◆ To do: How many of the lines below contain the word "screenshot"? Give only the number.

◆ Data to use:
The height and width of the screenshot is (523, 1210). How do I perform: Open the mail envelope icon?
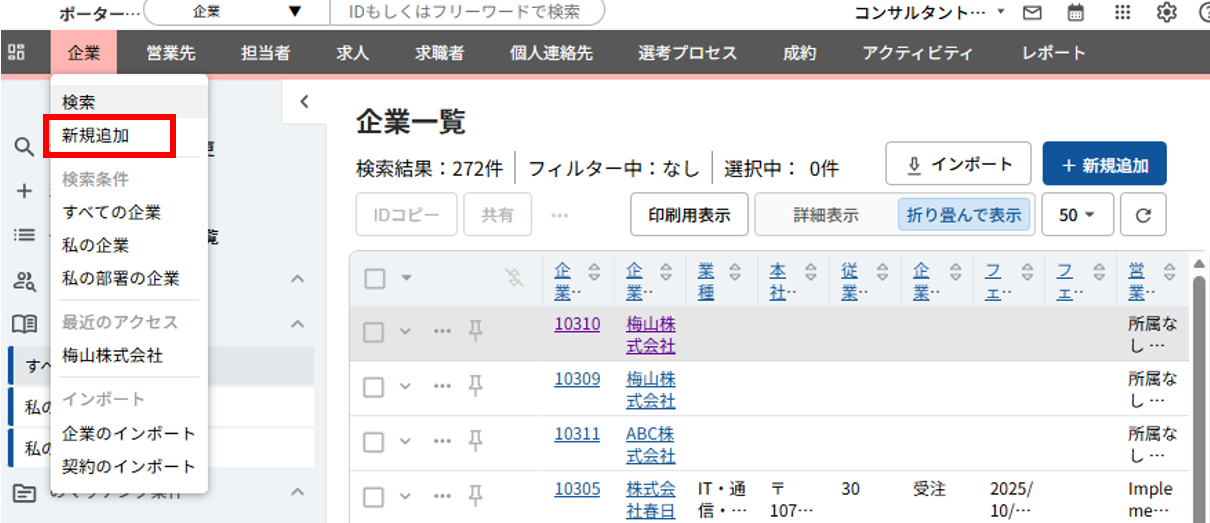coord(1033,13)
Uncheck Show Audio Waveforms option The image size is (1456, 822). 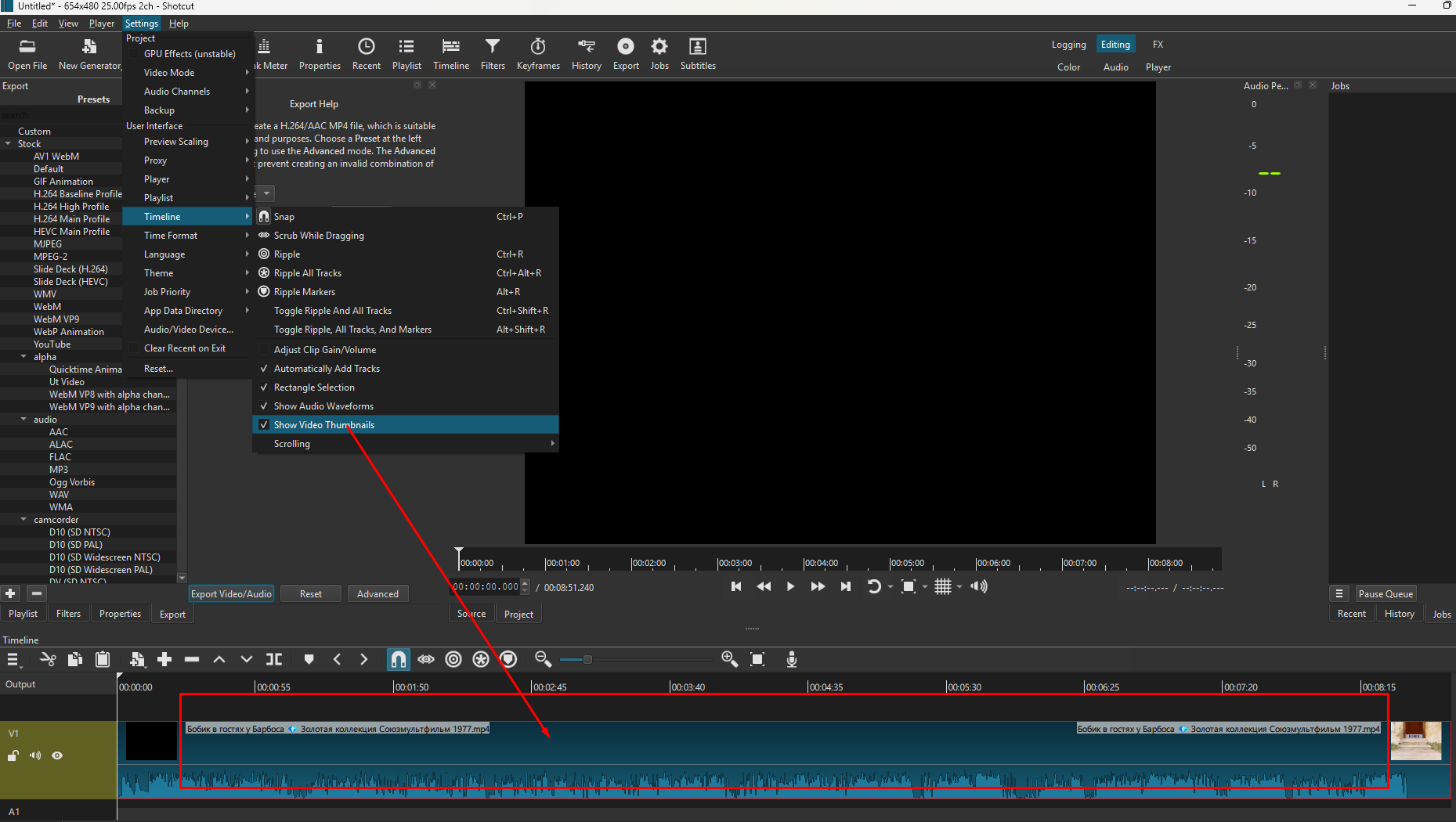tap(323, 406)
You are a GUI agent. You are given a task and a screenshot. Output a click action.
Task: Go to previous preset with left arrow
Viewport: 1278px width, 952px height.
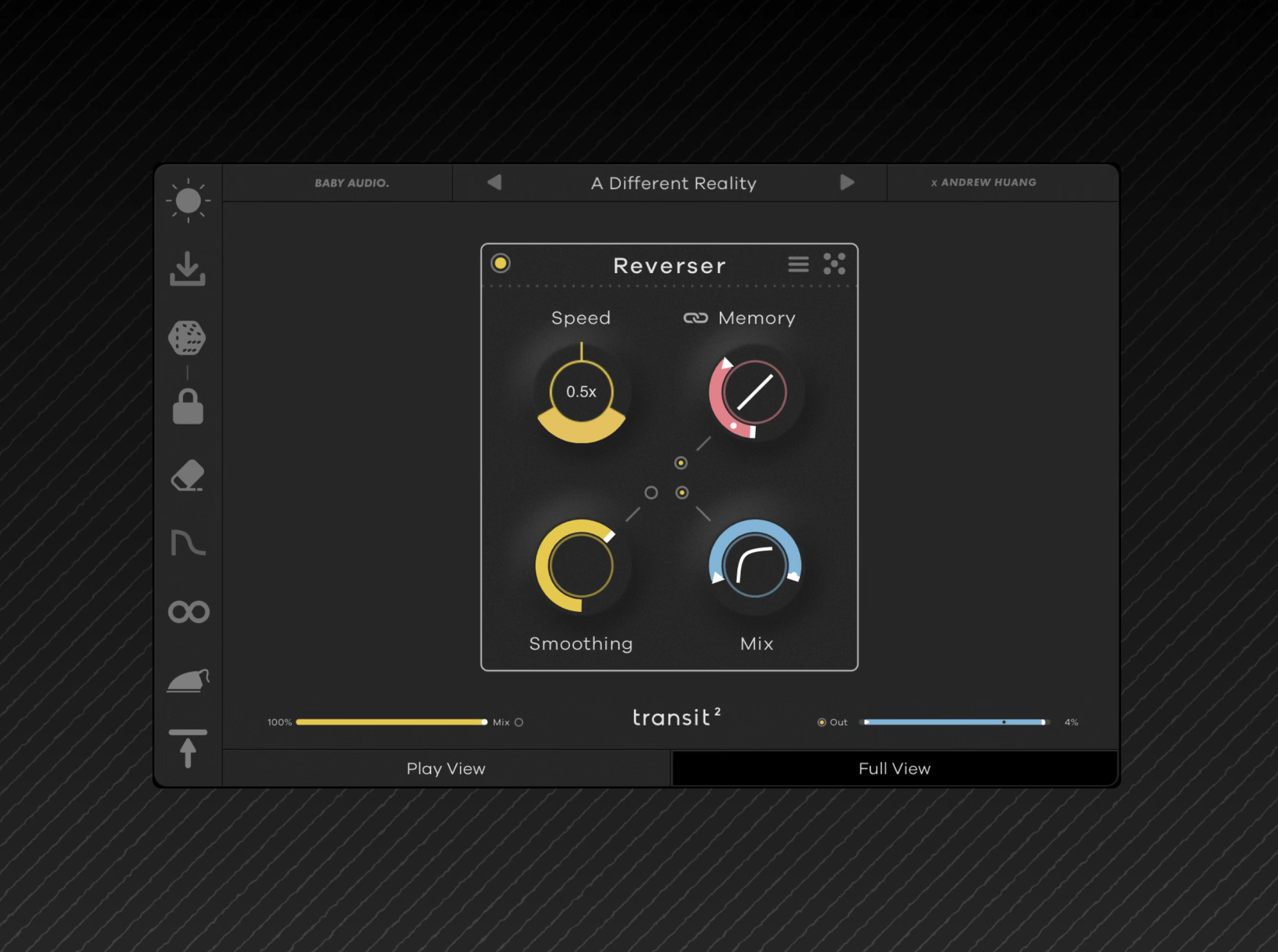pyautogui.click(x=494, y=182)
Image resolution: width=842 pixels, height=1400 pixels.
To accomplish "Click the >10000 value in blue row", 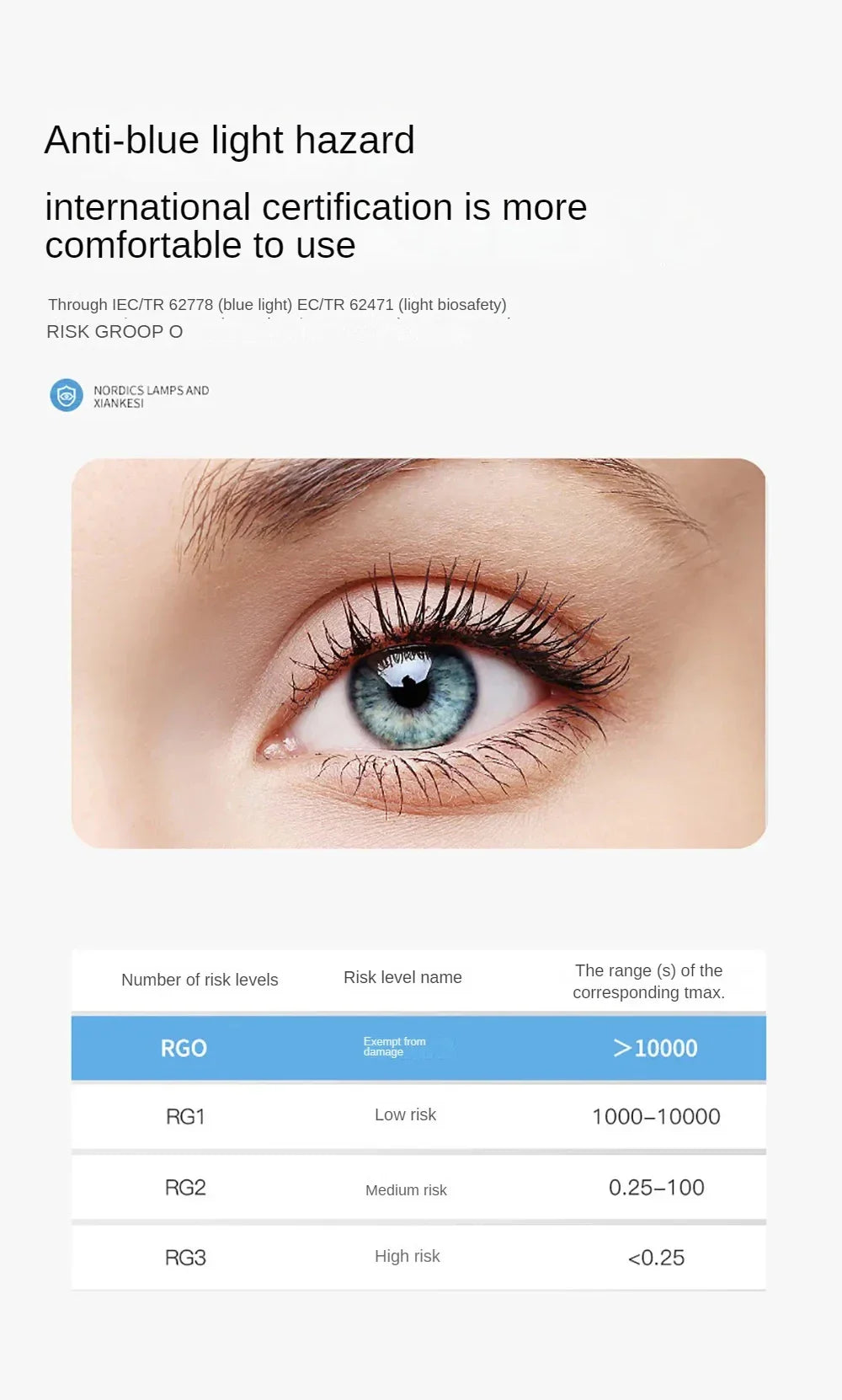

==

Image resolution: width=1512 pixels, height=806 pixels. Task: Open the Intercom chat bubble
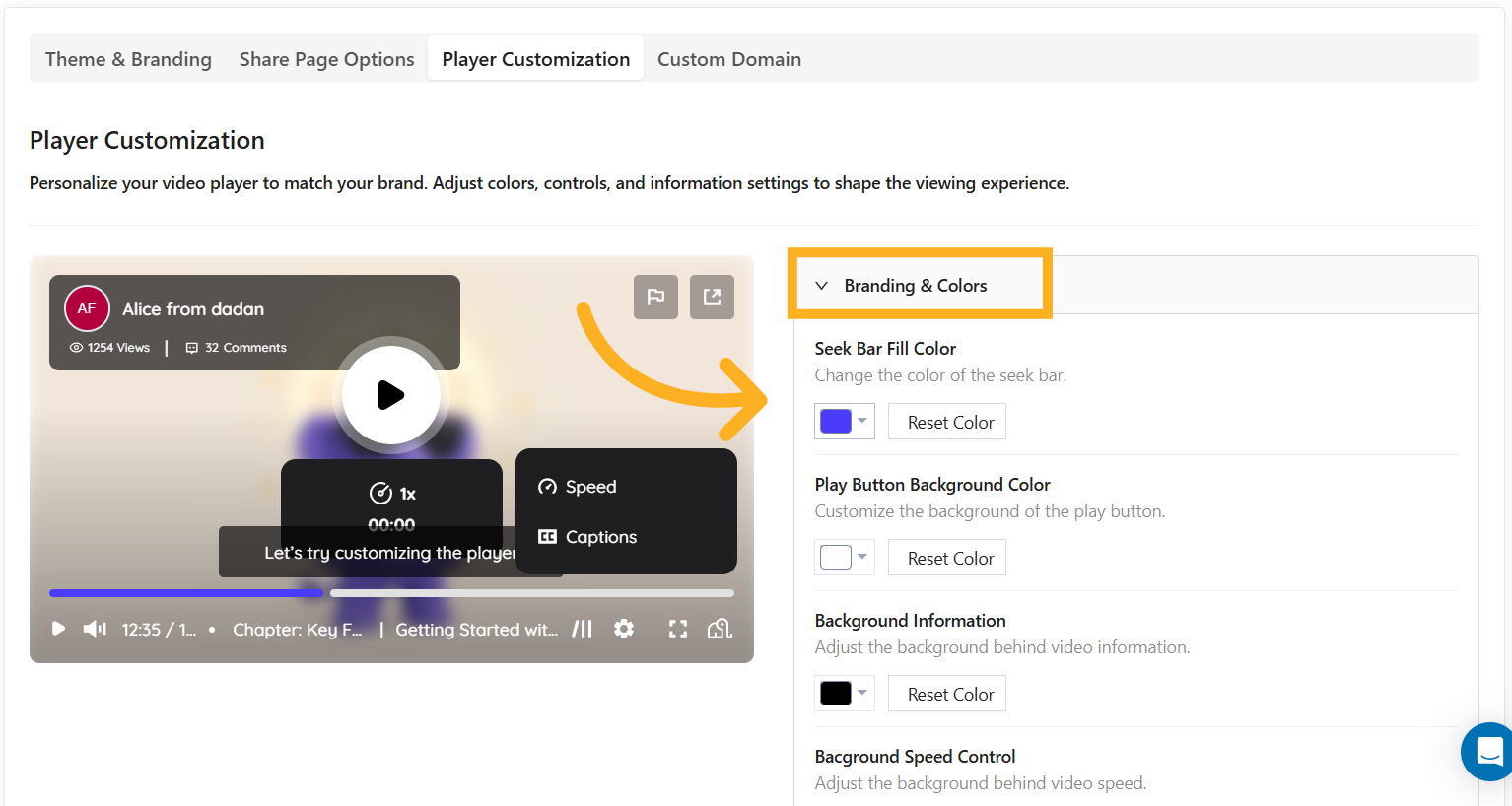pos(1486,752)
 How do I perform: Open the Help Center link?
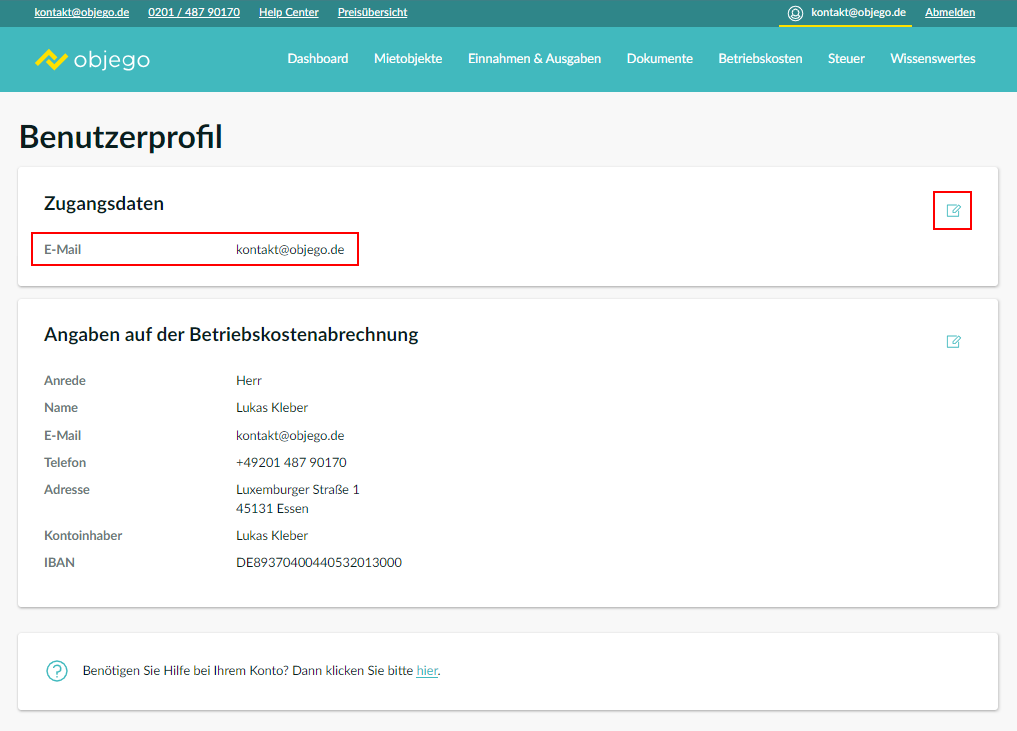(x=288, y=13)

---

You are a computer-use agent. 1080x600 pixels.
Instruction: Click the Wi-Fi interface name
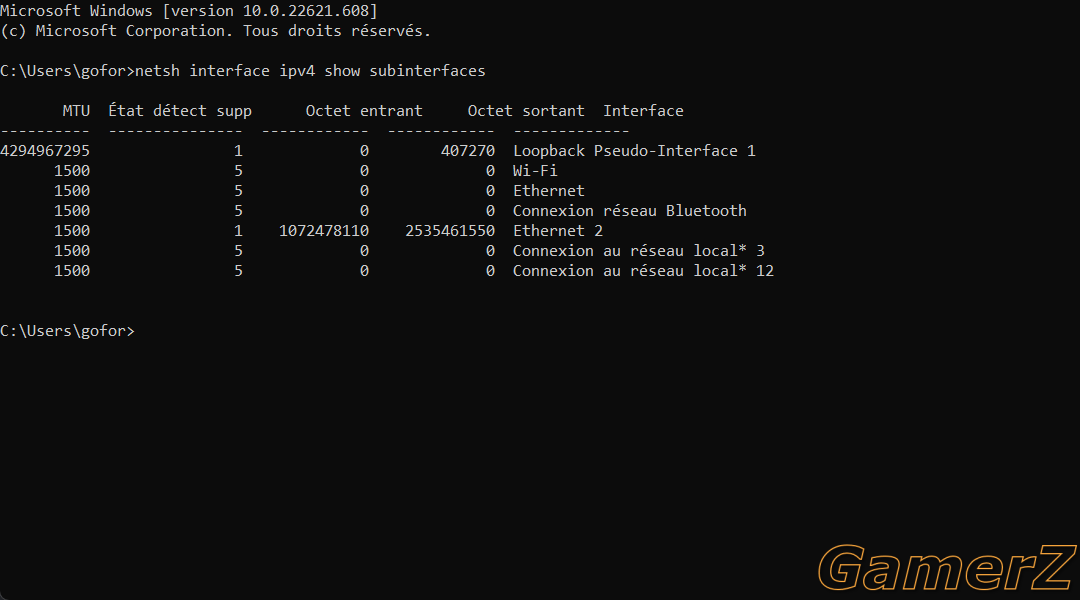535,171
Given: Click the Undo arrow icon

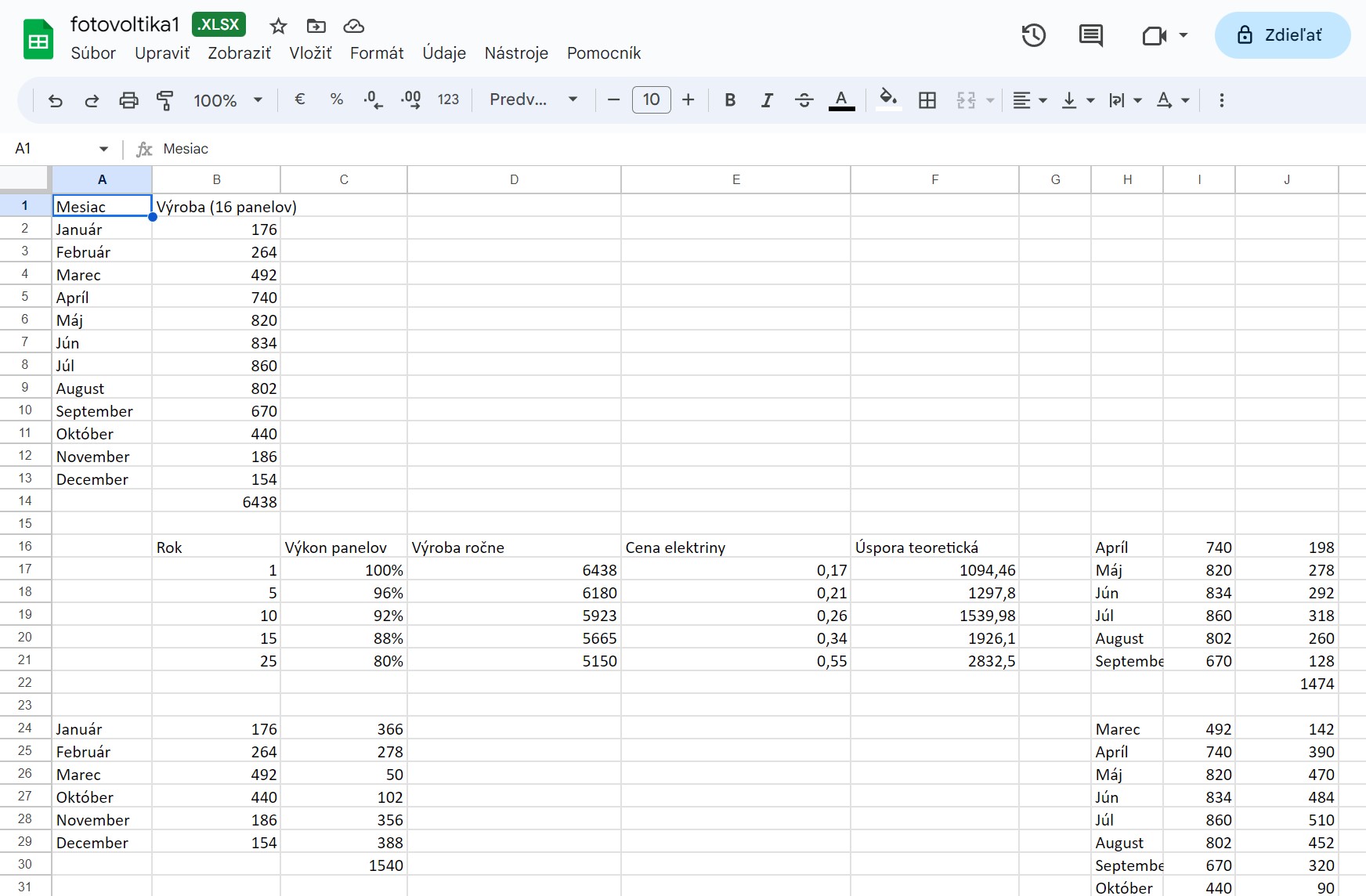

◆ Written response: 2